Practice is scheduled to begin Monday without Manning, who was placed on the physically unable to perform list as he continues to rehab from neck surgery in May.

It was the strangest offseason in Manning’s 14-year NFL career.

The 35-year-old quarterback had to contend with the longest work stoppage in league history, was part of an antitrust suit against the league and had his third offseason surgery since 2008. He got regular updates on the labor negotiations from NFLPA executive director DeMaurice Smith and Pro Bowl center Jeff Saturday, and, Manning explained, his rehab might have progressed more quickly if the lockout rules hadn’t prevented him from working with the team’s training staff.

Manning also had to contend with questions about his comment of intentionally scoring poorly on the baseline concussion test, speculation that he wanted a special exemption to lift the franchise tag before the lockout was settled and more speculation that he wanted $25 million per year.

Manning insisted there was no substance to the rumors.

“We met on Thursday, we talked Friday, we had the deal yesterday and I signed it about 15 minutes ago,” Manning said.

A smattering of fans cheered when Manning rolled a suitcase on campus at Anderson University. Later, Manning walked across the street and signed autographs.

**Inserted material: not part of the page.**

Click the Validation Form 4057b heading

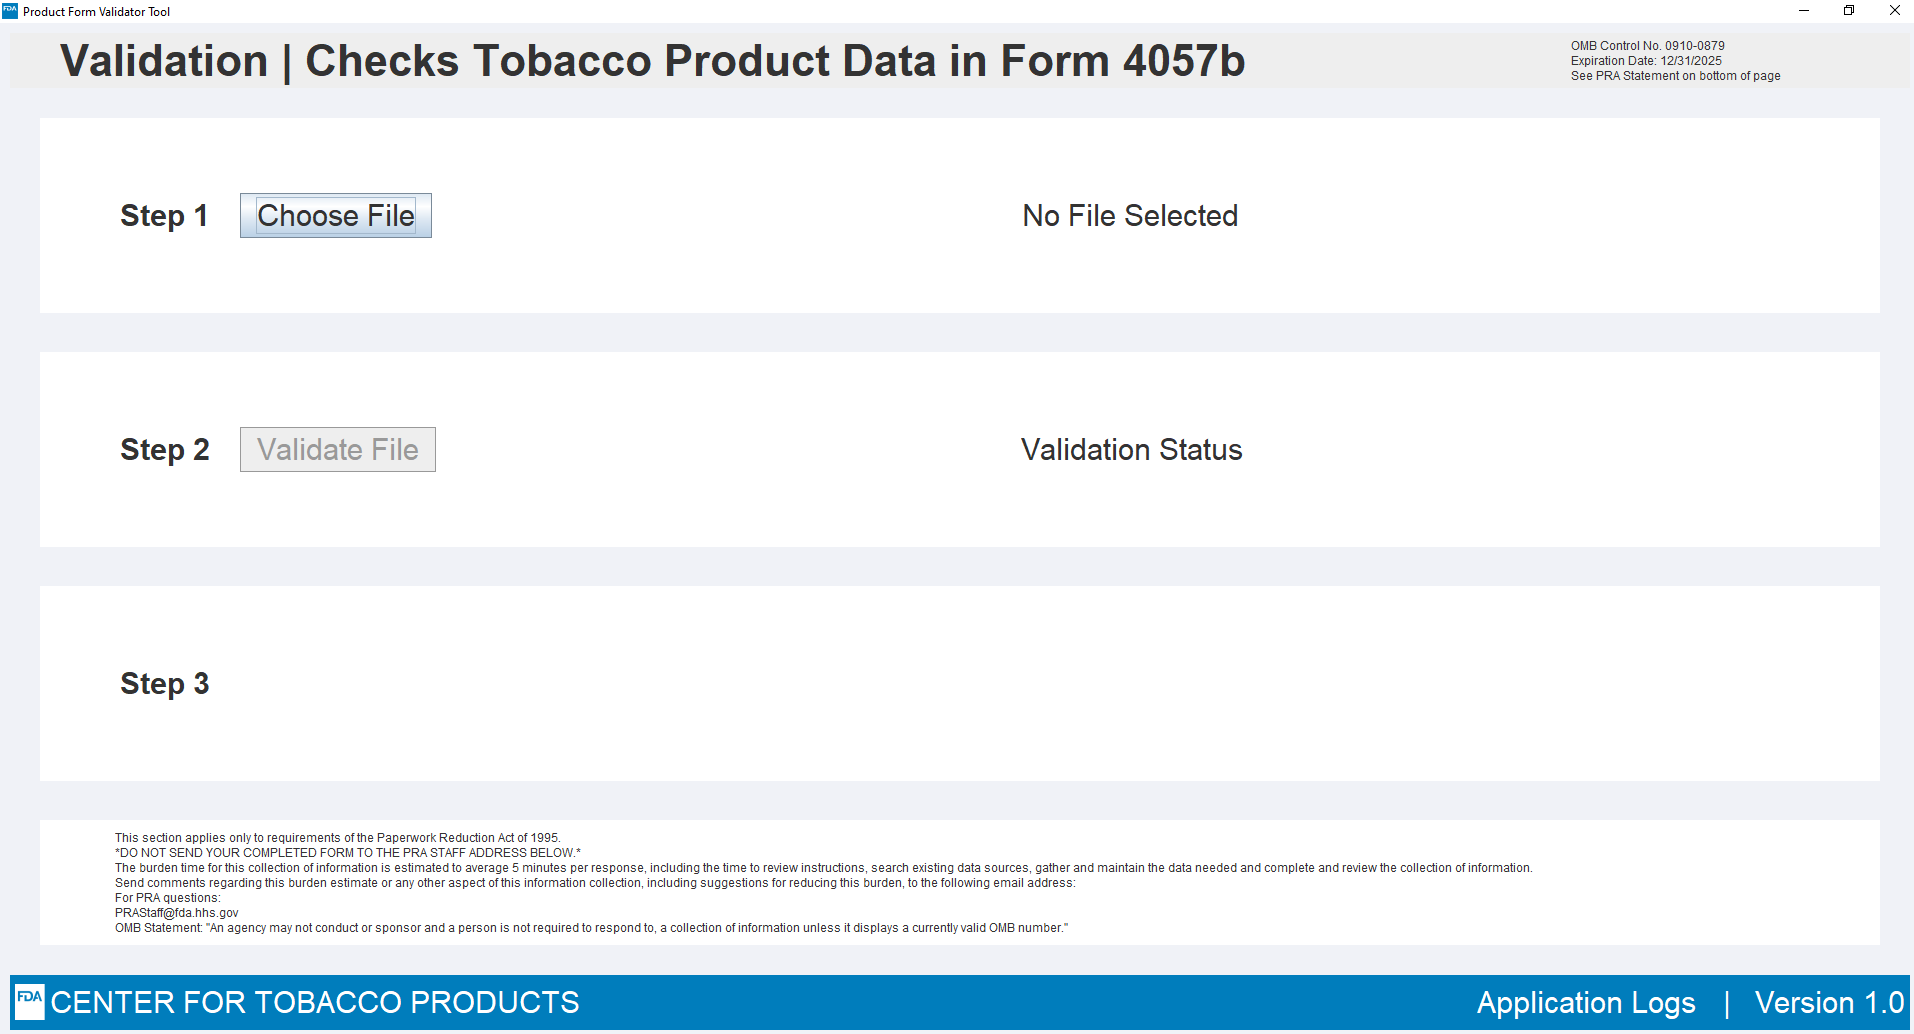tap(652, 61)
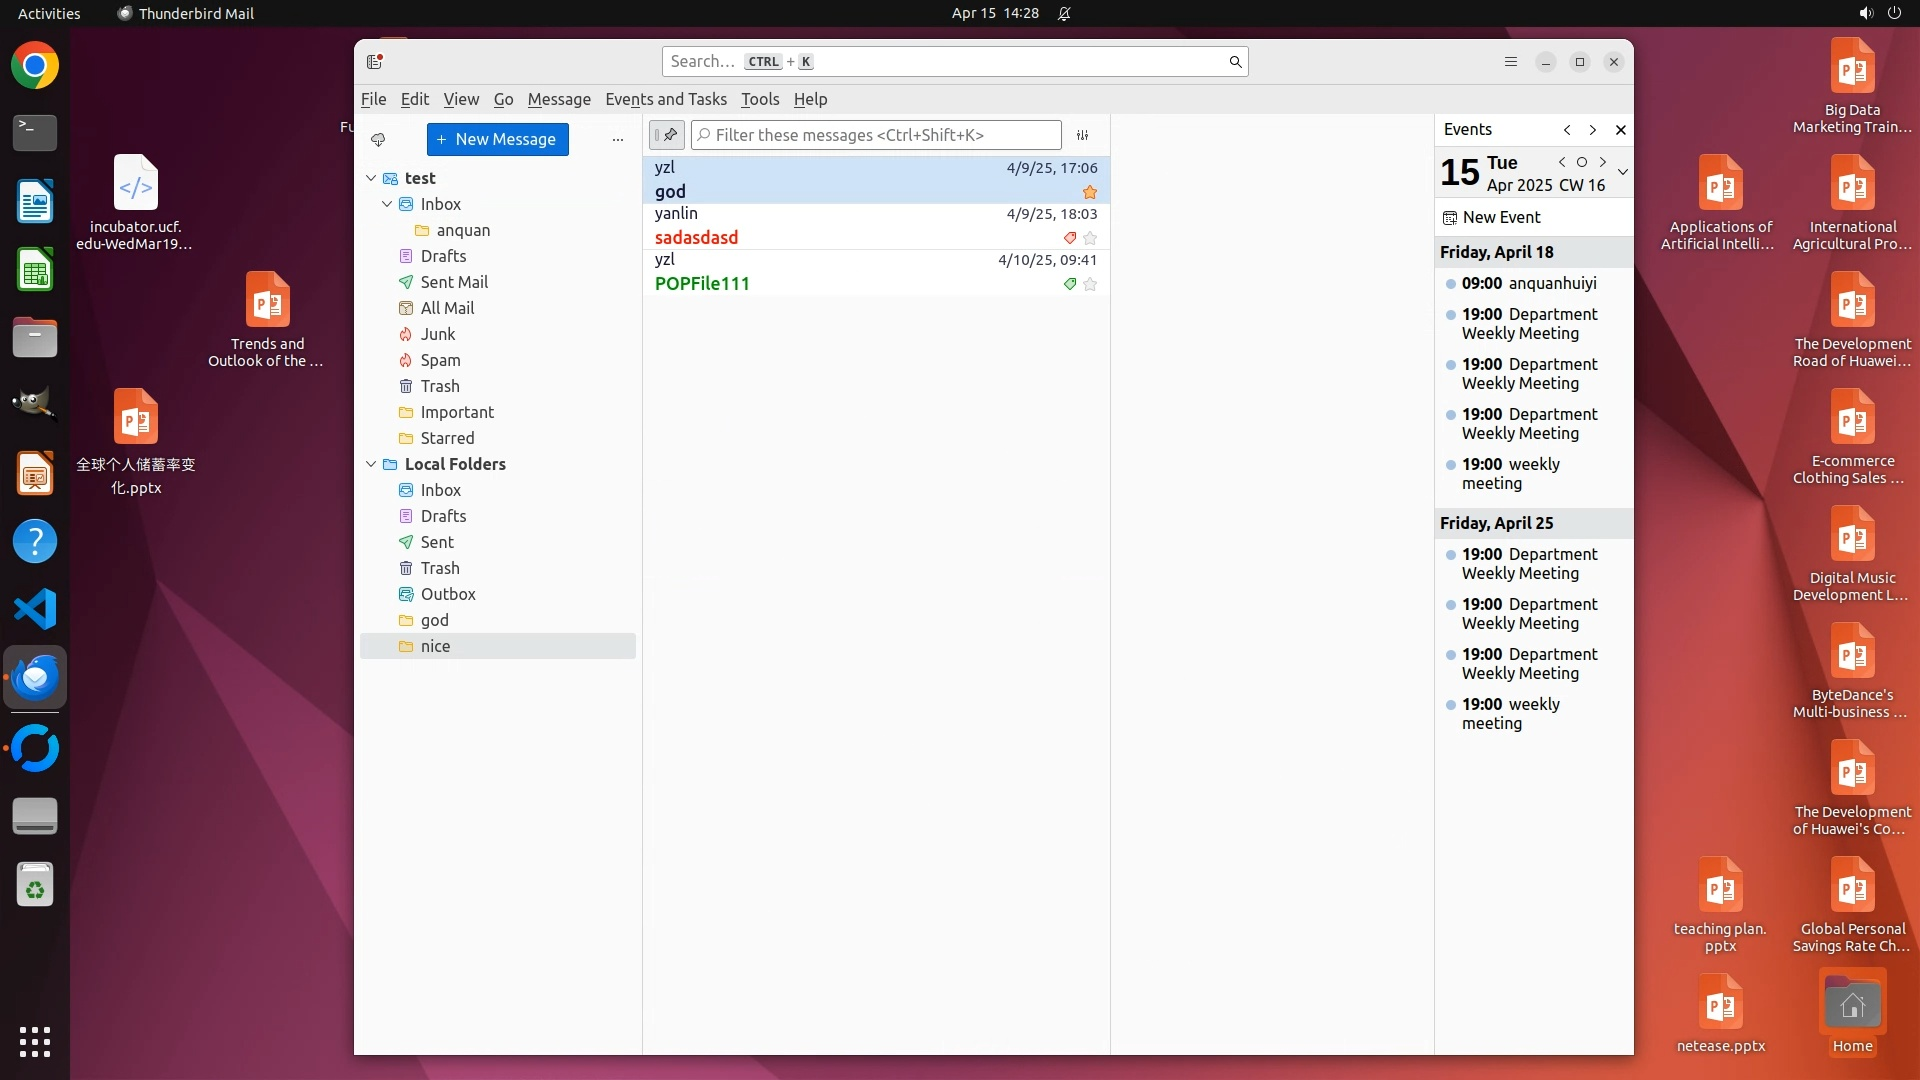Click the red tag on sadasdasd message
The height and width of the screenshot is (1080, 1920).
[1069, 238]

The biggest question now is when Manning will return to practice.

Polian said team doctors have told him the healing process should accelerate now that the nerve in Manning’s neck is “coming back.”

“There is no time table with these types of injuries,” Polian said. “It’s not like a knee where you can say he’ll be back in six weeks or something. You just don’t know and to speculate would be foolish.”

This is not the first time Manning has missed the start of training camp. He sat out one week in 1998, his rookie season, while negotiating his first NFL contract and missed all of camp in 2008 when he had two surgeries for an infected bursa sac in his left knee. This time, unlike the other two, he showed up on reporting day.

But teammates don’t seem to be concerned.

“Unfortunately, we’ve been down that road before, too,” defensive captain Gary Brackett said. “If there’s one guy you don’t have to worry about rehabbing, that’s Peyton.”

Manning has started 227 consecutive regular-season and postseason games and he doesn’t expect to start missing games now though he will do some light throwing this week.